With so much being made of fraud within the first-time home buyer tax credit, we hope it's not a factor in the following item. According to the National Association of Home Builders, increases in age-restricted housing, while small, indicate moderate success of the tax credit. We find it hard to believe so many boomers are buying their first home in age-restricted communities, and David Crowe, NAHB's chief economist, says it's the purchase of baby boomers homes by first-time buyers that is in turn really fueling the spike in older communities. Still, we wonder ...
The Association's 55+ Single-Family Housing Market Index shows sales of homes designed for mature consumes increased six points to 21 in the third quarter. Sales increased four points to 19, and expectations for the next six months rose nine points to 32. While these increases show positive growth, the overall effect is small. The index is at the highest level since its inception, but a rating of 50 is needed to indicate a positive response.

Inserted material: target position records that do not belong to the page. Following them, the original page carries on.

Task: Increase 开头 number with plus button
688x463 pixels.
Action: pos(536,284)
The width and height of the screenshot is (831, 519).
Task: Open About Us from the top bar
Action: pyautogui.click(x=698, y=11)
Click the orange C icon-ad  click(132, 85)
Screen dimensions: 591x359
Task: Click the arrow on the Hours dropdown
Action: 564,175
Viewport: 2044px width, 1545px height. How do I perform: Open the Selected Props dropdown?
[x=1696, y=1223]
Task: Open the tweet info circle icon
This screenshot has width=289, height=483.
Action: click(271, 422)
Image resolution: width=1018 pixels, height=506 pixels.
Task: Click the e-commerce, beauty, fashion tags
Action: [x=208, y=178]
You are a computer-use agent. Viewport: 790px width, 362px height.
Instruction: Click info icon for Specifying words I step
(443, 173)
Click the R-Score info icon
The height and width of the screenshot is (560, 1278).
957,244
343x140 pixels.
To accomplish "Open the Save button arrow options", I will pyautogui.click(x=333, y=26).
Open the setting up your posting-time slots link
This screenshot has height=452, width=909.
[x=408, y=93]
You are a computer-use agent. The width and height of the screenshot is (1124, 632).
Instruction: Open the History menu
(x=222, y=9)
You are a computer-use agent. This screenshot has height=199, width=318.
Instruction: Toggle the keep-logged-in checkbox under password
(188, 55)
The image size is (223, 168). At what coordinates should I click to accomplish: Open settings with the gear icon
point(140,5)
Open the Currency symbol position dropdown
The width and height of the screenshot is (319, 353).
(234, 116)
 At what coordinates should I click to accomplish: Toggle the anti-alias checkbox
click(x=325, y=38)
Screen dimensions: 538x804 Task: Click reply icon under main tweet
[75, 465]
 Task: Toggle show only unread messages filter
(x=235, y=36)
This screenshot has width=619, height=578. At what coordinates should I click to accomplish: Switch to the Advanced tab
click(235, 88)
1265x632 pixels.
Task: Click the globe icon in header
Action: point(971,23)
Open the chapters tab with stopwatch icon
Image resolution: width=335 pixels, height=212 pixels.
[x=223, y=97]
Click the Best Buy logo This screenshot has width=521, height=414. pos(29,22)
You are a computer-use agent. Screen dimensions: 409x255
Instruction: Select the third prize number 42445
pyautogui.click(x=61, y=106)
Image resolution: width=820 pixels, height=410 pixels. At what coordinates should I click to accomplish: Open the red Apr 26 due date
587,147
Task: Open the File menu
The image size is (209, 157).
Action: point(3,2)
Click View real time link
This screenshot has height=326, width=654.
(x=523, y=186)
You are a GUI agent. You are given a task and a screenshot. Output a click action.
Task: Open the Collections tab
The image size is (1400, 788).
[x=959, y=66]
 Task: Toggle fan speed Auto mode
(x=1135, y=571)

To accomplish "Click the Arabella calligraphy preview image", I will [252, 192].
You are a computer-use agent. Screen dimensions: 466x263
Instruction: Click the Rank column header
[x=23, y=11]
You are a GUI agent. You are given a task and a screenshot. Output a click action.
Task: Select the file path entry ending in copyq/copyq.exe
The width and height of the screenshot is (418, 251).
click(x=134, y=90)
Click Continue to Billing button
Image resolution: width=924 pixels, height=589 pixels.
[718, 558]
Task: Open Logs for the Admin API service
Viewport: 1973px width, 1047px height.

"As the home buyer tax credit stimulated sales among first-time buyers and stabilized home prices in many areas, older households were able to sell their existing homes, and pursue a home in a 55-plus community," Crowe says. "The recent extension and expansion of the tax credit should extend the domino effect from first-time buyers and expand the effect by providing a credit to repeat buyers as well."
A report earlier this year from NAHB, in conjunction with the MetLife Mature Market Institute, found that while most boomers prefer to age in place, an increasing number are choosing to move into age-restricted housing, especially younger buyers, and female-headed households.